━━ DATASET
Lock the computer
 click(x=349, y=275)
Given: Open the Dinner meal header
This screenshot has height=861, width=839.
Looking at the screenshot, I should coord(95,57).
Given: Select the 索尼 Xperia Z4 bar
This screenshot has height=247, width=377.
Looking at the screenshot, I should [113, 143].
━━━━
━━ DATASET
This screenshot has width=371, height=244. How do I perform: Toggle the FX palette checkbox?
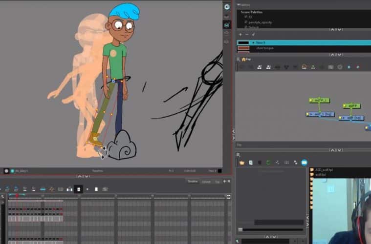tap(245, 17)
━━━━
━━ DATASET
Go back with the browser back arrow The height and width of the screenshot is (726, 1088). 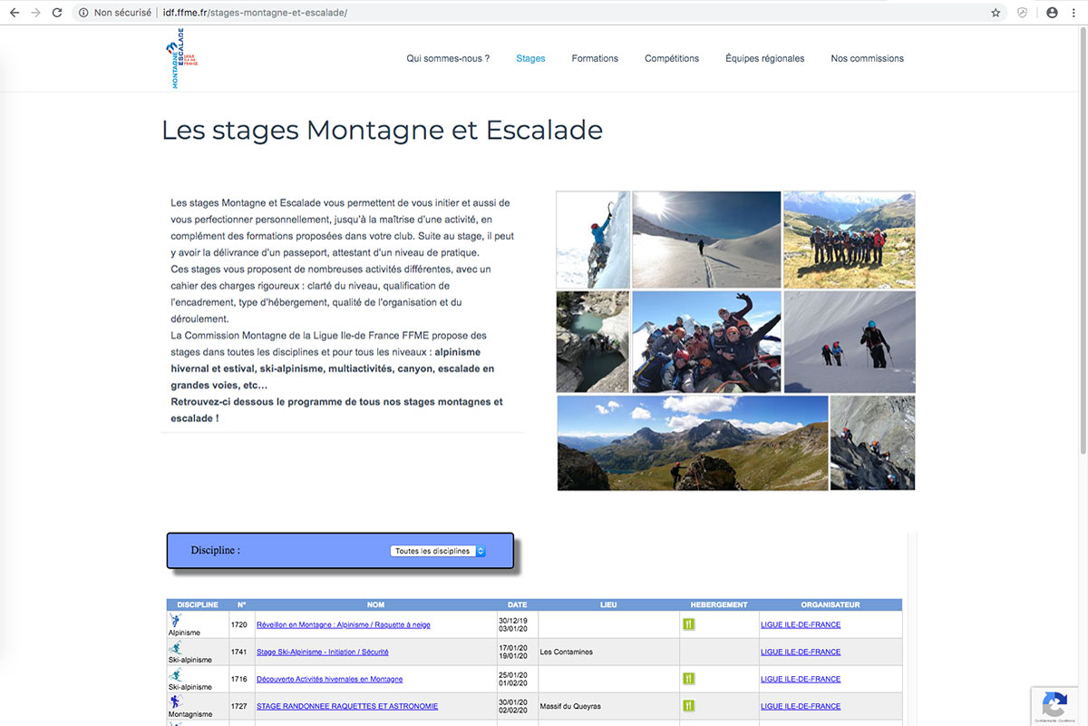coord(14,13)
━━━━
TO DO. All lines in the listing above with the string "Given" should be returned.

TASK SOLUTION.
Given: Open the Dinner meal header
Given: Select the 索尼 Xperia Z4 bar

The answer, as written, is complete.